The Whitefriars Theatre was a theatre in Jacobean London, in existence from 1608 to the 1620s — about which only limited and sometimes contradictory information survives.
Location
The Whitefriars district was outside the medieval city walls of London to the west; it took its name from the priory of Carmelite monks ("white friars" due to their characteristic robes) that had existed there before Henry VIII's Dissolution of the Monasteries. Until 1608 the Whitefriars district was a liberty of the city, beyond the direct control of the Lord Mayor and the aldermen; as such, it tended to attract the elements of society that had an interest in resisting authority. Like actors: there is a single reference to a theatre in Whitefriars that was suppressed sometime in the reign of Queen Elizabeth.
Theatre
In 1608, Michael Drayton and Thomas Woodford, nephew of the playwright, Thomas Lodge, leased the mansion house of the old priory from Lord Buckhurst, for a term of seven years. They constructed what was then called a "private" theatre (as opposed to the large open-air "public" theatres like the Globe) in the refectory or hall of the building. The new theatre was occupied at first by the King's Revels Children during that company's brief life. In 1609 their place was taken by the Children of the Queen's Revels; that company acted Nathan Field's play A Woman is a Weathercock there, as well as Ben Jonson's Epicene, George Chapman's The Revenge of Bussy D'Ambois, Beaumont and Fletcher's The Scornful Lady, John Marston's The Insatiate Countess, and Robert Daborne's A Christian Turn'd Turk.
The Queen's Revels Children were joined in 1613 by the Lady Elizabeth's Men. The intention may have been for the combined company to use the Whitefriars as its winter playhouse and the Swan Theatre as a summer venue, as the King's Men did with the Blackfriars Theatre and the Globe. But Philip Rosseter, the manager of the Queen's Revels company, lost his lease on the Whitefriars in 1614 and was unable to renew it. The combined company split again, and by October 1614 the Lady Elizabeth's Men were at the newly opened Hope Theatre south of the Thames.

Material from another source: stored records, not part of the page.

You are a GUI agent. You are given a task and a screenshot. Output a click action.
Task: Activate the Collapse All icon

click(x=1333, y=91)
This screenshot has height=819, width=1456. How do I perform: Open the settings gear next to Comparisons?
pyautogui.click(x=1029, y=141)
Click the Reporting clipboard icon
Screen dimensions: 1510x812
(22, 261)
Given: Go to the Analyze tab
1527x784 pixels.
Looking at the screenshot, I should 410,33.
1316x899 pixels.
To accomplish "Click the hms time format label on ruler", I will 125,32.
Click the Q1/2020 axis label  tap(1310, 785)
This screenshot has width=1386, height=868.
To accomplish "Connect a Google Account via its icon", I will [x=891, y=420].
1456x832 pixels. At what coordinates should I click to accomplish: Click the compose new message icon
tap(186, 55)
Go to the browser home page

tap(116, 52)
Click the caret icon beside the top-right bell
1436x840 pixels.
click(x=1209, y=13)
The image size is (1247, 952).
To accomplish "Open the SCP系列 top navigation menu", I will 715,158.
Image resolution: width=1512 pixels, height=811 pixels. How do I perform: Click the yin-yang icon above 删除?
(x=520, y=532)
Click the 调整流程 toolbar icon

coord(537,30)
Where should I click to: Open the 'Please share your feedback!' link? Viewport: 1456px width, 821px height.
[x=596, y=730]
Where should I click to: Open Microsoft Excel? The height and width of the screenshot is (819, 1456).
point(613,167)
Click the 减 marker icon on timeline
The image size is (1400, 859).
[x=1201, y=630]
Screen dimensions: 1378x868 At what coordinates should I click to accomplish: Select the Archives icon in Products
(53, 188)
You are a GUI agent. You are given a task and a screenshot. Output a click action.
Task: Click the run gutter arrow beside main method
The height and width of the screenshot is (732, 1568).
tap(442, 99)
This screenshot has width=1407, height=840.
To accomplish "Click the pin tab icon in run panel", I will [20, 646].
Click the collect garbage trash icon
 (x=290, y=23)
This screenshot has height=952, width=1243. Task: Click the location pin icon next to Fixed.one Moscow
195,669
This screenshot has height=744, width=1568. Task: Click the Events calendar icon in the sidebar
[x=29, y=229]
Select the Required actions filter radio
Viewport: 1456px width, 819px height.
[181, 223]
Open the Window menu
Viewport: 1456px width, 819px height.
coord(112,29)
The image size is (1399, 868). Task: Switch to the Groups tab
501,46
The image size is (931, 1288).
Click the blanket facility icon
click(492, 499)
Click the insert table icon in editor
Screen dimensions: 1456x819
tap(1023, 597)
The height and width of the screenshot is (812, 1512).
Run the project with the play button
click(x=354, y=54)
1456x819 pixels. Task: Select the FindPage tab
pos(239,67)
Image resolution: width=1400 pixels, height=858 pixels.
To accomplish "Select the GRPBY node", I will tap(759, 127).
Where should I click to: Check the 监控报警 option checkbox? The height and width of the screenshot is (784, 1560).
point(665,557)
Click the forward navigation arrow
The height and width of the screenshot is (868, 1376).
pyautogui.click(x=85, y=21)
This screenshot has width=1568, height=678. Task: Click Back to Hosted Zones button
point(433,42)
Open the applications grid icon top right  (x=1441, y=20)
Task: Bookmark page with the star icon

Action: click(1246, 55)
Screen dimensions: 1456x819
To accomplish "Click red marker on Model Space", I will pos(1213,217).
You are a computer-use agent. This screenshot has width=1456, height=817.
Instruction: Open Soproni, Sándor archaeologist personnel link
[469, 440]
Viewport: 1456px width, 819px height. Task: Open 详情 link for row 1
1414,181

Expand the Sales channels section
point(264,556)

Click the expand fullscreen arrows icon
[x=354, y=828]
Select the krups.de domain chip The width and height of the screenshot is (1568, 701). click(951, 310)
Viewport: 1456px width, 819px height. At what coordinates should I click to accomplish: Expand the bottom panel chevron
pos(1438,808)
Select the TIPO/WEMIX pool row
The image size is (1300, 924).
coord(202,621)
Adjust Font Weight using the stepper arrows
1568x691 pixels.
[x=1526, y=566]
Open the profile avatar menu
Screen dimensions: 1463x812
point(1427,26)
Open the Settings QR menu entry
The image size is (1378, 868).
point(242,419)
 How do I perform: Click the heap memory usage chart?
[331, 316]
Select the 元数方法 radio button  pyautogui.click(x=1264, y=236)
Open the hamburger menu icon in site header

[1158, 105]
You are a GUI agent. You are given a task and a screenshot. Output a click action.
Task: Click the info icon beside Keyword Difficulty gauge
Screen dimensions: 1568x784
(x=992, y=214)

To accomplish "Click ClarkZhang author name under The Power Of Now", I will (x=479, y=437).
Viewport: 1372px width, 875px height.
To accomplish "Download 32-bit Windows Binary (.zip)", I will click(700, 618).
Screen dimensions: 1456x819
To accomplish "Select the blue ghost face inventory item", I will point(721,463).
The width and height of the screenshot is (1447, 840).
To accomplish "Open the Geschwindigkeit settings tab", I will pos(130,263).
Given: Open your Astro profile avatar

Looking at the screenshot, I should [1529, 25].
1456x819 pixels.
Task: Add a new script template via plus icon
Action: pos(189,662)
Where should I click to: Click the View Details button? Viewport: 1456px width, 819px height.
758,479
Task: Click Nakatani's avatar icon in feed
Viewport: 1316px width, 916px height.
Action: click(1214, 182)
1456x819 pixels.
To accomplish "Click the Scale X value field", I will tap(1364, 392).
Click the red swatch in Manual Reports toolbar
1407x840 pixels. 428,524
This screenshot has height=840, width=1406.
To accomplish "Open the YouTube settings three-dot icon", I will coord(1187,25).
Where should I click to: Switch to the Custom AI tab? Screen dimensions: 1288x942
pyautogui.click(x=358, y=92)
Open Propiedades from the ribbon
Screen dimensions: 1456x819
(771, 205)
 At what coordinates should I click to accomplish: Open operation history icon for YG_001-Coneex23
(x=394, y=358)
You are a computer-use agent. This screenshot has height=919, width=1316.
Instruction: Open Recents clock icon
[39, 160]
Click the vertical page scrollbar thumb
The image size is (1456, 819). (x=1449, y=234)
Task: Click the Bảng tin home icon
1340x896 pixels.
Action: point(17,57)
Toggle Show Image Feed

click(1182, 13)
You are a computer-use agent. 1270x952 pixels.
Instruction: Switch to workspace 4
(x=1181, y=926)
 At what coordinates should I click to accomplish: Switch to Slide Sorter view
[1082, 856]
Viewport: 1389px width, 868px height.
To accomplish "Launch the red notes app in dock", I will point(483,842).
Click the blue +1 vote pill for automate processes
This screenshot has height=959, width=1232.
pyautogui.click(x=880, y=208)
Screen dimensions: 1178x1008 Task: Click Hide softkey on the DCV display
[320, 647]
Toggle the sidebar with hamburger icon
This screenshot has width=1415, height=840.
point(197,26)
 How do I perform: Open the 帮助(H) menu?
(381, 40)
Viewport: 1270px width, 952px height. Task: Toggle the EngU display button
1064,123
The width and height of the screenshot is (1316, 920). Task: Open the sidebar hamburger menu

In 1615 the Queen's Revels players moved to Rosseter's short-lived Porter's Hall Theatre and then passed out of existence. After that point, the story of the Whitefriars Theatre grows obscure; Prince Charles's Men may have used the theatre, though they were also acting at the Hope. A 1616 reference pictures the place as poorly furnished and suffering from rain damage. In 1621 the building's then-current landlord, Sir Anthony Ashley, "turned out the players."
Replacement
In 1629 the Whitefriars was replaced by the Salisbury Court Theatre, which was located across Water Lane (now the southern end of Whitefriars St) from the Whitefriars, where the KPMG headquarters now stands. Salisbury Court was named after the medieval house and garden of the Bishops of Salisbury, which stood on the east side of Water Lane. To add an element of posthumous confusion, the Salisbury Court Theatre was sometimes referred to as the Whitefriars in later years, as in the 1660s diary of Samuel Pepys.
The site of the Whitefriars priory is now occupied by the offices of Freshfields; a fragment of the priory cellars has been excavated and moved to a basement that can be viewed from Magpie Alley.
Notes
- Munro, p. 25.
- R. A. Foakes, "Playhouses and players," in Braunmuller and Hattaway, p. 30.
- Chambers, Vol. 2, pp. 515-17.
- Clapham, p. 17 and fig. facing.
References
- Braunmuller, A. R., and Michael Hattaway, eds. The Cambridge Companion the English Renaissance Drama. Cambridge, Cambridge University Press, 2003.
- Clapham, A. W., "The topography of the Carmelite Priory of London," Journal of the British Archaeological Association New Series 16 part 1 (March 1910), pp. 15–32.
- Chambers, E. K. The Elizabethan Stage. 4 Volumes, Oxford, Clarendon Press, 1923.
- Halliday, F. E. A Shakespeare Companion 1564–1964. Baltimore, Penguin, 1964.
- Munro, Lucy. The Children of the Queen's Revels: A Jacobean Theatre Repertory. Cambridge, Cambridge University Press, 2005.